» RECORDS SHOWN:

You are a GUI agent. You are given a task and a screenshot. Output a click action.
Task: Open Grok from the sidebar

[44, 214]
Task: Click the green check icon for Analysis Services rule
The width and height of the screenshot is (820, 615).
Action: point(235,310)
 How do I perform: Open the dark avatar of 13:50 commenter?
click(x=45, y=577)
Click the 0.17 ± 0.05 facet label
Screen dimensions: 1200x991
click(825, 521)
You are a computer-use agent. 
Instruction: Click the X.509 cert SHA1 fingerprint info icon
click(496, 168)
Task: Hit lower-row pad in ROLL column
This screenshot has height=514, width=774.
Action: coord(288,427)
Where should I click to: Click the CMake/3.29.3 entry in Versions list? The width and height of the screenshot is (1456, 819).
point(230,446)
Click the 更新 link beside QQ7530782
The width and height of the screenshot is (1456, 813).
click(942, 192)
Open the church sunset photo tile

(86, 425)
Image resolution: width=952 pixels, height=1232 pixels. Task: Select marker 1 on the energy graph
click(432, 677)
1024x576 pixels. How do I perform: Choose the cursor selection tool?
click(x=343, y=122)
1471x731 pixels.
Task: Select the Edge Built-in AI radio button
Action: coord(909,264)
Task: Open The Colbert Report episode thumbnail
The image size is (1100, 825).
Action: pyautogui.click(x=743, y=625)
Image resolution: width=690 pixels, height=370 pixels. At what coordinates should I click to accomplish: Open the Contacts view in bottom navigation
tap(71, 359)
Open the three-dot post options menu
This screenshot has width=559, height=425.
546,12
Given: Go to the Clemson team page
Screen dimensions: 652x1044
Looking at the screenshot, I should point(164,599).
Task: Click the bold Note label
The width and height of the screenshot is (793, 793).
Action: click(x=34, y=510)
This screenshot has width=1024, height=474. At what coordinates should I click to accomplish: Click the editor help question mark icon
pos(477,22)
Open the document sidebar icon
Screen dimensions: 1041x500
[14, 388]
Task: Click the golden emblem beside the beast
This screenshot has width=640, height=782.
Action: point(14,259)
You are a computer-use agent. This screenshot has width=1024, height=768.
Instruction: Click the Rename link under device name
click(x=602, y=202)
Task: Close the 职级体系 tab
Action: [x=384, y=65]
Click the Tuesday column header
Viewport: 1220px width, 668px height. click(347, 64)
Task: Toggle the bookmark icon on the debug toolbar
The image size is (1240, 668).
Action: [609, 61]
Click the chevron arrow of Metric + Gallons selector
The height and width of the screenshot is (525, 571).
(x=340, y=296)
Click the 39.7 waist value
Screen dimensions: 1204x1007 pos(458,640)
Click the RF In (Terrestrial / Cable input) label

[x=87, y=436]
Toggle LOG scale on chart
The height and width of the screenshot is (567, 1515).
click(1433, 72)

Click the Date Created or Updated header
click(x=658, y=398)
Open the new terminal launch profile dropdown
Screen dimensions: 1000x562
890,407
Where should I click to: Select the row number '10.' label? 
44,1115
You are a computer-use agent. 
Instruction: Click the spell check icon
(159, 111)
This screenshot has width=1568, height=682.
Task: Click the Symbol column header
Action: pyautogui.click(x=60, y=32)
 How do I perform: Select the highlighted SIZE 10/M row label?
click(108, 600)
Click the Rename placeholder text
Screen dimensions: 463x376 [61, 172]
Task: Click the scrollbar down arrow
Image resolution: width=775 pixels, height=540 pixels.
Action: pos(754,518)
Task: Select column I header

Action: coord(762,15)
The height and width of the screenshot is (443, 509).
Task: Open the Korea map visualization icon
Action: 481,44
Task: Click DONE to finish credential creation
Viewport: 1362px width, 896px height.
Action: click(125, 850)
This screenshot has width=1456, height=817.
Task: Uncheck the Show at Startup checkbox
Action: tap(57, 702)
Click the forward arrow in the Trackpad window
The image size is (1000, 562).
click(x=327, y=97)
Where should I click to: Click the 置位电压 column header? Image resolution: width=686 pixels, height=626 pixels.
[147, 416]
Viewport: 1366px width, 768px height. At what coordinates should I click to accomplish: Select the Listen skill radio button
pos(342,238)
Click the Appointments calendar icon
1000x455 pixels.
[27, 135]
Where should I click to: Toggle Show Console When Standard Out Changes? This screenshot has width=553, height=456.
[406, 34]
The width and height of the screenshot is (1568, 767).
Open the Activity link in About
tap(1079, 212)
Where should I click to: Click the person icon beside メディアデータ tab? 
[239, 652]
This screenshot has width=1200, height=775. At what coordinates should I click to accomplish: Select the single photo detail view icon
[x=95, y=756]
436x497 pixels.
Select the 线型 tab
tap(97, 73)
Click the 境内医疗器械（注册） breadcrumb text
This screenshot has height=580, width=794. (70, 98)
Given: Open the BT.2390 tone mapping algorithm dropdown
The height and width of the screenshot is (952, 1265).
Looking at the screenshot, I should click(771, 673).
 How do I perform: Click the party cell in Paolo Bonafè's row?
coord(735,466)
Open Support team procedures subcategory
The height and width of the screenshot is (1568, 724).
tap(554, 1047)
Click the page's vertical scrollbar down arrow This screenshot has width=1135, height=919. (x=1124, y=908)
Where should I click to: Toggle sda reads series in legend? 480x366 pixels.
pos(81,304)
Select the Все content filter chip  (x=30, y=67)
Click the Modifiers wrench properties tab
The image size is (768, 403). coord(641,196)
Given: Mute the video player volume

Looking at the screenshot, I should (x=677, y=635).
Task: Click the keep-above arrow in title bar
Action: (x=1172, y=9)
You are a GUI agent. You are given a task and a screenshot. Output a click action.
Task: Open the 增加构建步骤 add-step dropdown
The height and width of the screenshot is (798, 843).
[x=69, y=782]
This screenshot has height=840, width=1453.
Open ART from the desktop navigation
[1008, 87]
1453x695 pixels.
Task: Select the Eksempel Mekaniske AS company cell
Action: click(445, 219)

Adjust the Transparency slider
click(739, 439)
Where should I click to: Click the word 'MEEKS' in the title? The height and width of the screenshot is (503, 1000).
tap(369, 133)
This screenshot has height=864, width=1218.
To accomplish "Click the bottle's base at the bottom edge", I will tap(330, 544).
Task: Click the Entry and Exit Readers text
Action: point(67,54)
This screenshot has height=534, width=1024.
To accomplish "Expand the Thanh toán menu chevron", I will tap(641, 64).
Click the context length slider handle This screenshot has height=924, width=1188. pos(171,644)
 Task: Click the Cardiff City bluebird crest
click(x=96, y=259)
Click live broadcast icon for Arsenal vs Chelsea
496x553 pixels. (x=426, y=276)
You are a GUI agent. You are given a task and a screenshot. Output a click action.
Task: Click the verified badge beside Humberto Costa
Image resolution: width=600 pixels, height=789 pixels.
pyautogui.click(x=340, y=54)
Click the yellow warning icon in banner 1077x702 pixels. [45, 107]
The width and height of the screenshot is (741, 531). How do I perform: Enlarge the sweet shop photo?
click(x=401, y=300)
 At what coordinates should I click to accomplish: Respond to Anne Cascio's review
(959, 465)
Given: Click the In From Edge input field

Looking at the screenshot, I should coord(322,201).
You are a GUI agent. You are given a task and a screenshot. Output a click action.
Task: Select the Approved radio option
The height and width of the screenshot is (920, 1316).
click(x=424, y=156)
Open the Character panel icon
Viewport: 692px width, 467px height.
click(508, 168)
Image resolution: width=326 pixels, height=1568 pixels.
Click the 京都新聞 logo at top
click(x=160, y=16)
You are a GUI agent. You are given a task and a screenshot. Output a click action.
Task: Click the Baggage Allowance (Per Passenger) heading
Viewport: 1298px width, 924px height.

» BRIEF:
Locate the lines above that hold the word "scrollbar". Show every one of them.

» SOLUTION FOR THIS TASK:
Task: Click the scrollbar down arrow
Click the page's vertical scrollbar down arrow This screenshot has width=1135, height=919. (x=1124, y=908)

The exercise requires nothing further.